#### EXERCISE INSTRUCTIONS
Rewrite the material starting at the line containing "Task: Click the" and ending at the end of the material, swapping "missed" for "canceled" and keeping everything else the same. Omit the pictures from your answer.

[Target pointing data]
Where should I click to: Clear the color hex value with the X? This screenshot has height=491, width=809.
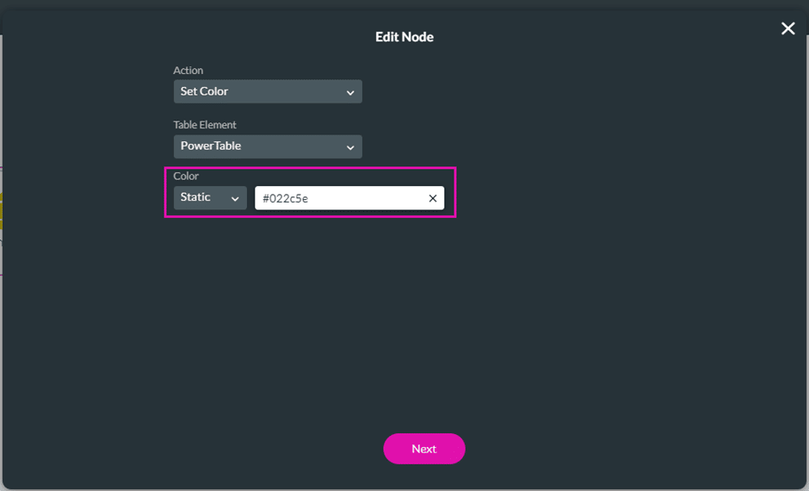(433, 199)
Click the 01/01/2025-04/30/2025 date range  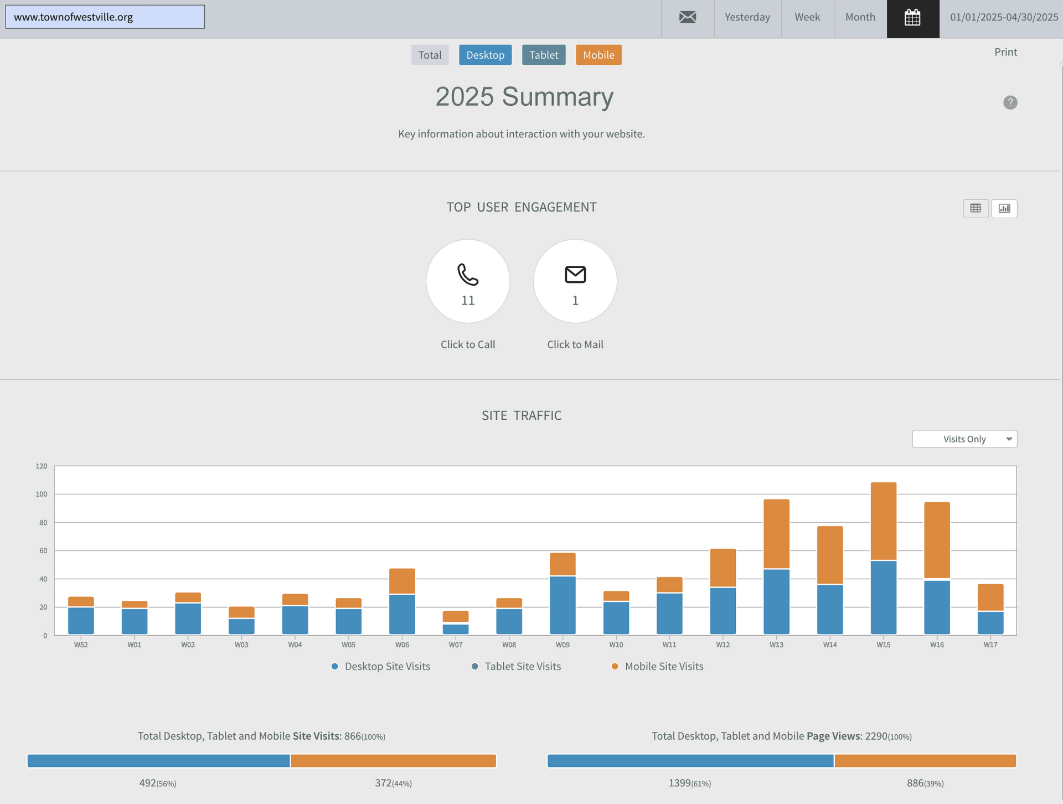(x=1003, y=17)
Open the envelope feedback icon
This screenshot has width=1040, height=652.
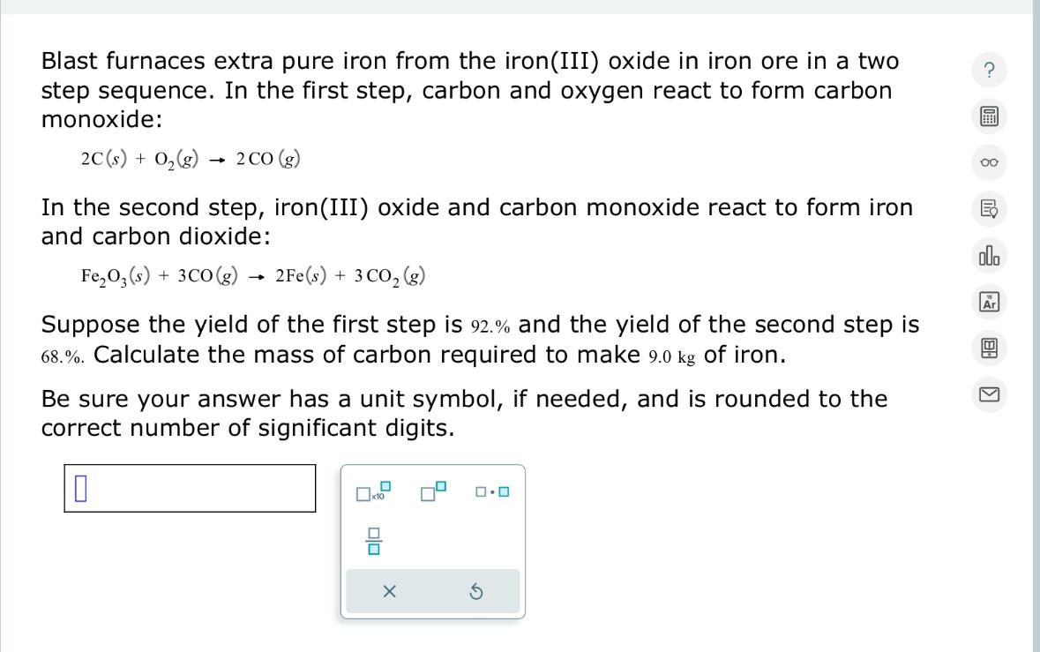click(988, 395)
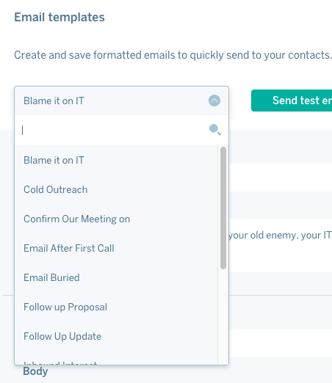Collapse the template dropdown with the chevron icon

(214, 101)
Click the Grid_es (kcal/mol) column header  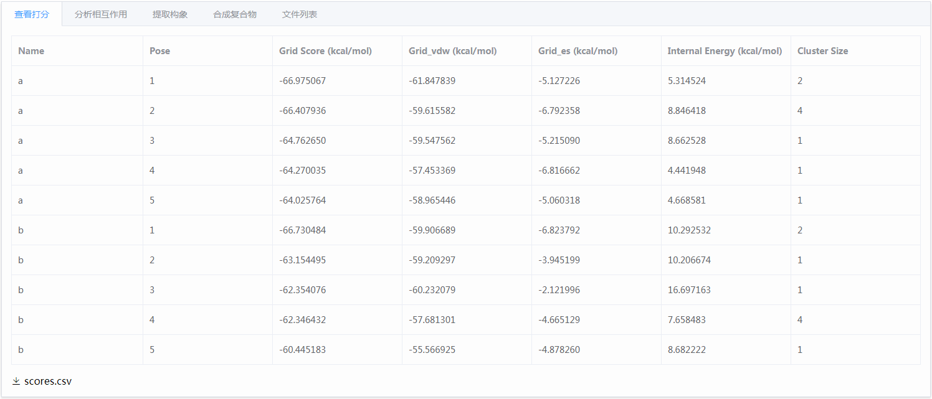(x=578, y=51)
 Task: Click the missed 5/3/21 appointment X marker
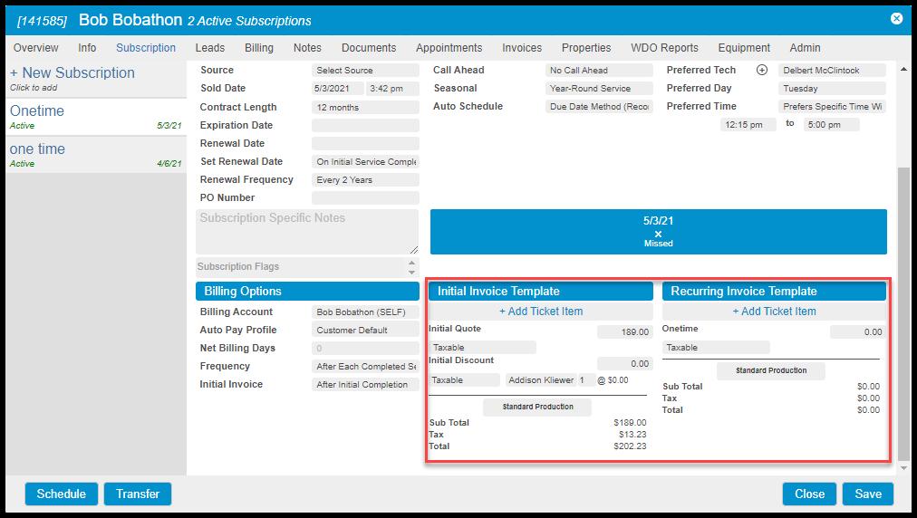pos(658,233)
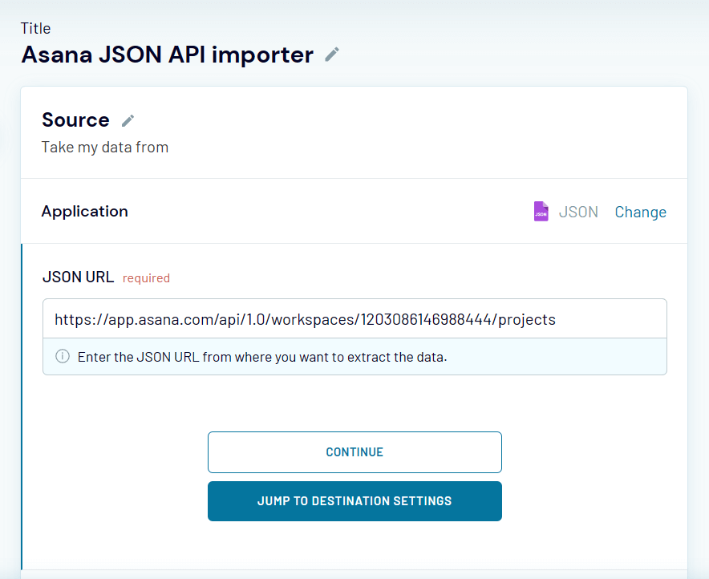Select Jump to Destination Settings
Image resolution: width=709 pixels, height=579 pixels.
(x=355, y=500)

#### RESPONSE TO THIS TASK
 Task: Click the canceled 5/3/21 appointment X marker
pos(658,233)
Select Jump to Destination Settings
Image resolution: width=709 pixels, height=579 pixels.
(x=355, y=500)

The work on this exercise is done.